OCTA 6 × 6 mm images were obtained using the Optovue RTVue-XR Avanti SD-OCT (Optovue, Inc., Fremont, CA, USA) and the Carl Zeiss Cirrus 5000 HD-OCT (Carl Zeiss Meditec, Inc., Dublin, California, USA). In addition, 12 × 12 mm OCTA images from the Carl Zeiss PLEX Elite 9000 (Carl Zeiss Meditec, Inc., Dublin, California, USA) with good quality and high signal-noise ratio were also included. Pre- and post-anti-VEGF treatment imaging of each patient needed to have been performed on the same machine to include the patient in the study.

The enface total retinal OCTA slab was used for reviewing IRMAs. This slab is automatically generated from the Carl Zeiss machines and was manually created in the Avanti system by selecting an inner boundary at the internal limiting membrane (ILM) and an outer boundary set at 40 μm above the retinal pigment epithelium (RPE) to avoid any flow signals from choriocapillaris. OCTAs were reviewed simultaneously with FA and color fundus photographs (CFP) to identify foci of IRMAs by a retina specialist (O.S.). Grading of retinopathy severity was done according to the International Clinical Diabetic Retinopathy Severity Scale [11]. IRMAs were defined as dilated, tortuous intraretinal vascular loops that were not consistent with the natural distribution of normal capillaries, with intraflow that does not breach the ILM on the OCTA B-scan.

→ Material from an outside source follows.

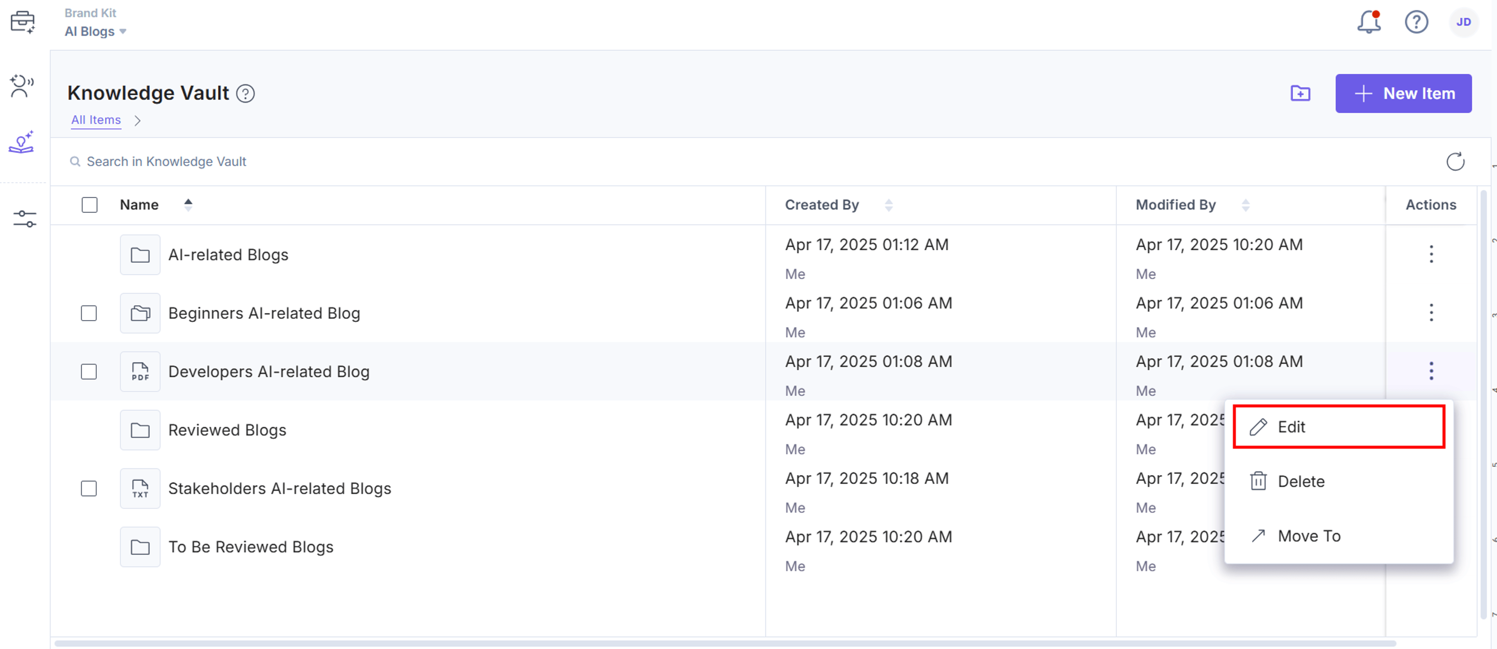1497x649 pixels.
Task: Refresh the Knowledge Vault list
Action: coord(1455,162)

Two masked, trained readers (KL, SM) independently performed the morphological evaluation of predetermined IRMAs in all OCTA images, and the interval changes following anti-VEGF treatment (treatment group) or observation (control group). Any discrepancy was resolved by open discussion. Graders gave IRMAs an overall grading score using a scale from 1 to 4 (Table 1), based on the following IRMAs characteristics: branching of the IRMA lesion, caliber of IRMAs and capillary non-perfusion area around the IRMAs lesion.

Table 1.

Grading scheme for IRMA morphology

Grading score

Description

Regression of IRMA

IRMA branches become incorporated into the surrounding capillary bed and convoluted IRMA branches assume a more normal branching pattern.

This improvement may be partial (Fig. 1a,e) or nearly total (Fig. 1c, g) and is associated with improvement in perfusion of surrounding area.

Stable IRMA

IRMA remains relatively unchanged, with the same number of branches.

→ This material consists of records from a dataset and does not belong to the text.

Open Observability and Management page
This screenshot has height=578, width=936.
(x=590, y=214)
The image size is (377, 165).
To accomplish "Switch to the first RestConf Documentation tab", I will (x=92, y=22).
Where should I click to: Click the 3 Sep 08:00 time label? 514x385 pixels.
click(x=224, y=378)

Vessel caliber and surrounding area of non-perfusion remain constant

(Fig. 2e, Fk).

Progression of IRMA

Increase in IRMA vascular branching (Fig. 2b, h), and/or appearance of newly formed IRMA (Fig. 2a, g).

Associated with enlargement of the surrounding region of non-perfusion with loss of previously visualized capillary bed.

Obliteration of IRMA

Disappearance of IRMA with progression of capillary non-perfusion.

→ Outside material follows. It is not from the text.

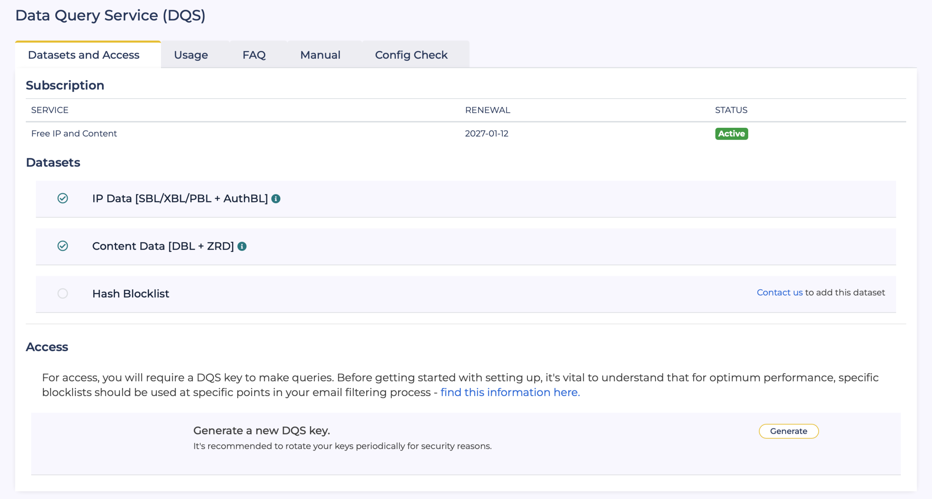932x499 pixels.
Task: Click the Content Data dataset label
Action: pyautogui.click(x=163, y=246)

End-stage progression with nearly total or complete disappearance of IRMA (IRMA drop-out) (Fig. 2c, i) and advancement of surrounding capillary drop-out.

Open in a new tab

These individual parameters (branching, caliber, surrounding area of non-perfusion) were graded using a 3-point scale (increase = 3, no change = 2, decrease = 1). In addition, qualitative grading of the change in ischemia in the non-perfusion area around the IRMAs lesion was performed by examining the appearance or disappearance of capillaries in the surrounding area.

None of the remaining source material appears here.